The BAE Systems factory in the North West of England has been assembling military aircraft for more than half a century, including the Eurofighter Typhoon. And today, a former hangar at the sprawling site has been transformed into a test bed for efforts to build the next generation of combat aircraft.
Britain’s defense champion has set up a ‘factory of the future’ in Warton, Lancashire, to experiment with robots and advanced manufacturing techniques to make test structures for the Tempest – a fighter jet for the Royal Air Force Force which should take off from 2035. .

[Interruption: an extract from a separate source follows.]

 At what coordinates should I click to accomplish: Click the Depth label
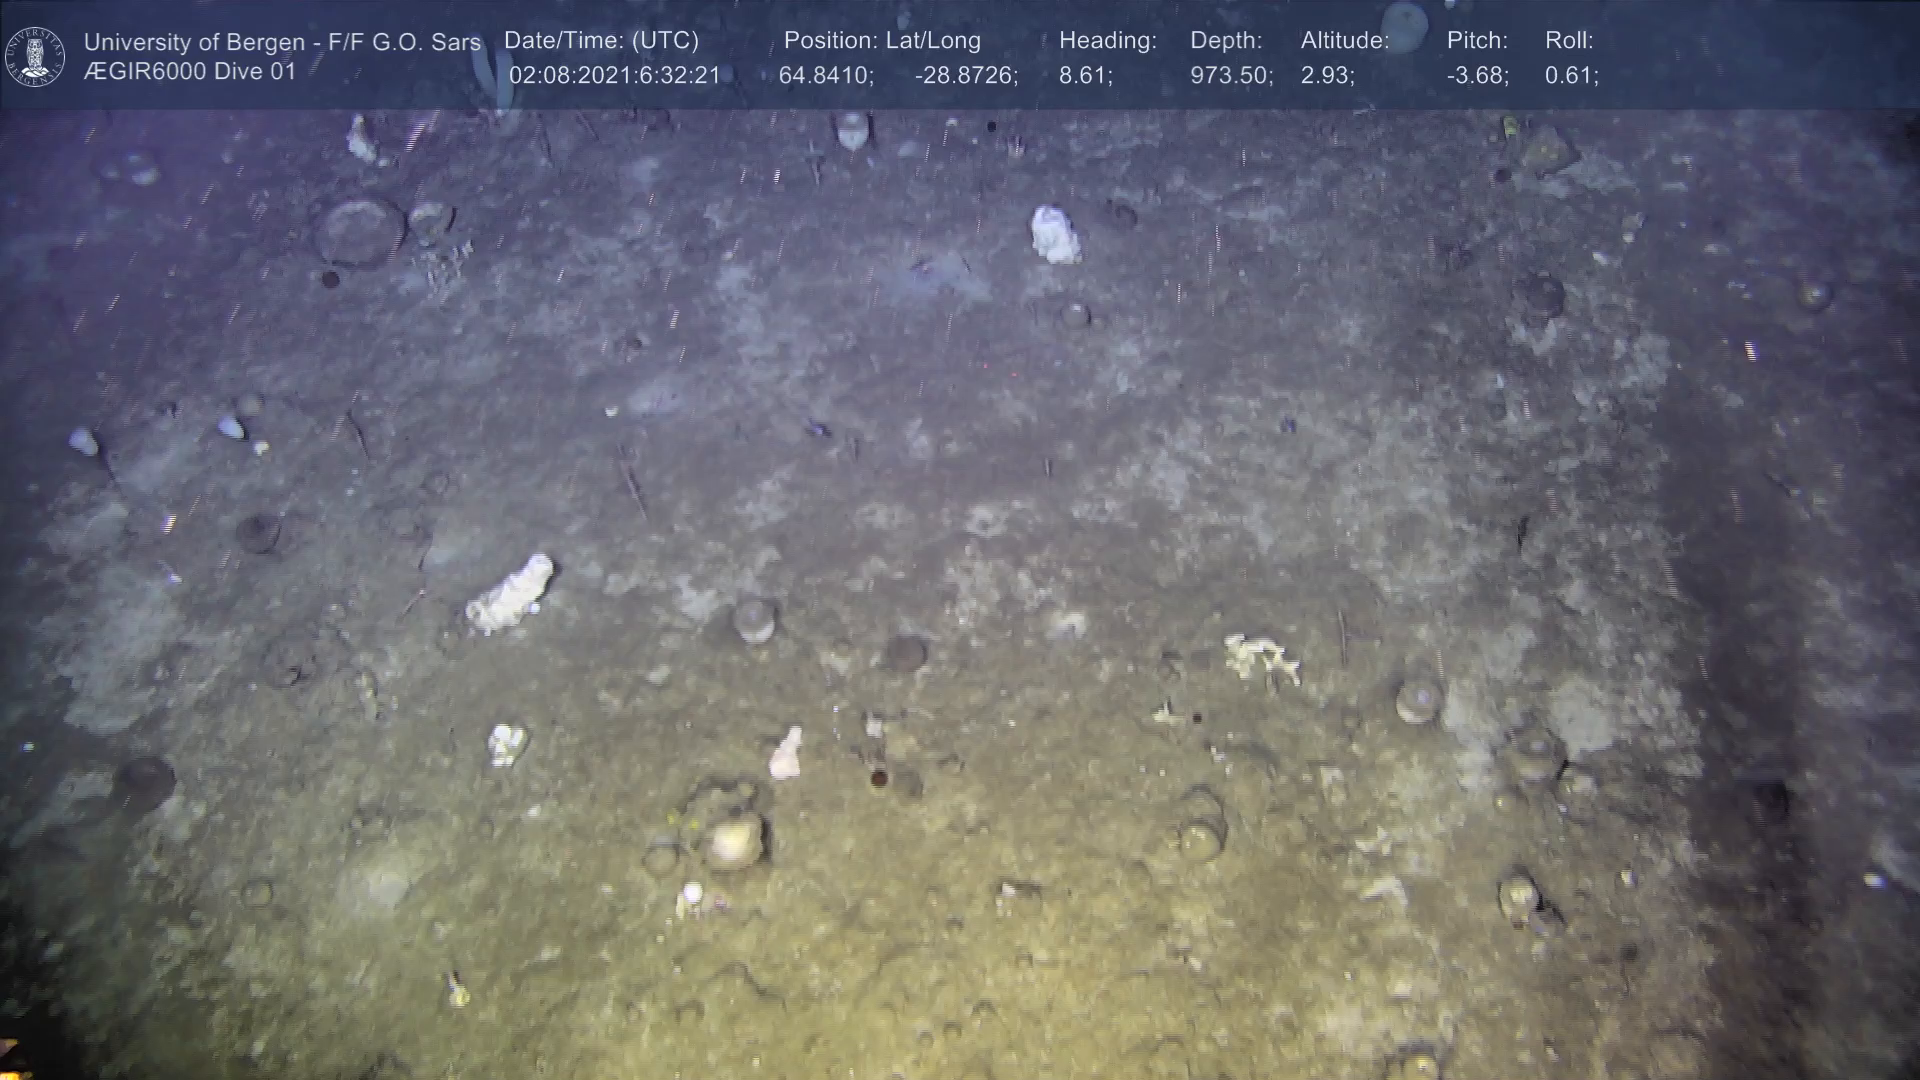1226,41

The project is still in its design phase, but the challenge for the companies involved – including the aero-engine group Rolls-Royce, the British branch of Italian Leonardo, the engineer Siemens and dozens of small suppliers – is to develop and build a fighter aircraft in about half the time of previous programs.
Achieving this will require a “radical change” in the design and manufacture of fighter jets, says Dave Holmes, BAE’s chief technology and manufacturing officer.
Increased levels of automation will be essential. Using a “digital thread” from concept engineering through manufacturing will provide real-time data and visibility as work progresses. “It’s not available on anything we’ve done before,” says Holmes.
At one end of the factory, engineers are about to complete a demonstration model of the plane’s forward fuselage using new robotic technology. BAE and its partners used off-the-shelf robots but increased their precision tenfold to help build the prototype. When completed, the forward fuselage will mark an “important stepping stone,” says Holmes.
© Ray Troll
The trial, according to Holmes, aims to answer the following question: “Can we all work with the same digital data, can you use robots that achieve the precision you need, can you capture the DNA of each activity all the time?
BAE’s factory is typical of efforts around the world to imagine what the factory of the future will look like. Whether it’s robotics or 3D printing, the goal is to make manufacturing processes more efficient, less energy-consuming and less expensive.
The coronavirus pandemic has only accelerated the trend towards automation and greater digitalization, as companies have realized they cannot always rely on employees being on the shop floor.
© Mark Wright
Ben Morgan – research director at the University of Sheffield’s Center for Advanced Manufacturing Research, who has worked closely with BAE on its factory – points to the UK’s success in rapidly developing NHS ventilators as an example of what can be achieved. An industrial consortium of companies managed to “manufacture ten years of ventilators in just ten weeks”, he notes.
Overall, the Covid-19 crisis has “accelerated people’s thinking about digitalization,” says Morgan. Rather than people “thinking about it, they had to do it”, he adds – citing the use of simulation to map shop floor processes, so people can be socially distanced, as a key example.
Mark Maybury, Chief Technology Officer at Stanley Black & Decker, the American manufacturer of industrial tools and safety products, also turned to technology at the start of the crisis. Maybury developed a “digital dashboard” for the company’s various sites that showed which employees were sick, which weren’t and what the current risk level was.
The company also deployed smart sensors in its factories that alerted workers if they got too close to others during the height of the crisis.
Automated factories will generate large volumes of data. For many, the ultimate goal is to connect everything – robots, sensors and other factory equipment – so that every step of the manufacturing process can be closely monitored. The result is that engineers will be able to change tools or processes as they go, allowing for greater efficiency.
In an ideal world, companies would connect to customer systems to anticipate demand and automatically adjust production. This could create transparent manufacturing and potentially allow processes to be advantageously scheduled at certain times, for example, when energy is cheaper.
In the UK, AMRC engineers are leading an initiative called 5G Factory of the Future to test next-generation wireless connectivity in manufacturing. The goal, says Morgan, is to capture data and use artificial intelligence and machine learning to move “from hindsight to developing insight and ultimately foresight.”
“We want to be able to predict what will happen in a process before it happens or before a tool breaks down or a robot goes down a path we don’t want it to go down. “, he explains.
A more agile way of working will also allow companies to test designs and modify them as they go along, reducing the qualification or certification time needed to get products out to customers.
Despite fears that increased automation will destroy jobs, many manufacturers are emerging from the pandemic warning of a shortage of skilled workers. A report from Deloitte and the Manufacturing Institute last year found that the pandemic has made skills shortages worse. He estimated that the skills gap in US manufacturing could leave as many as 2.1 million jobs unfilled by 2030.
Leaders admit that some manual jobs will most likely disappear by 2050, but more technicians, data scientists and engineers will be needed as new technologies develop.
Stanley Black & Decker’s Maybury insists there is “real potential” in the use of automation. Manufacturers, he says, will not only have to rethink their factories, but also their jobs. This will require ensuring people learn the right kind of skills, such as robotic welding and advanced analytics.
“Our vision is that we want operators to work with robots, maintain them, design and engineer them, and ultimately oversee human and robotic teams,” he says.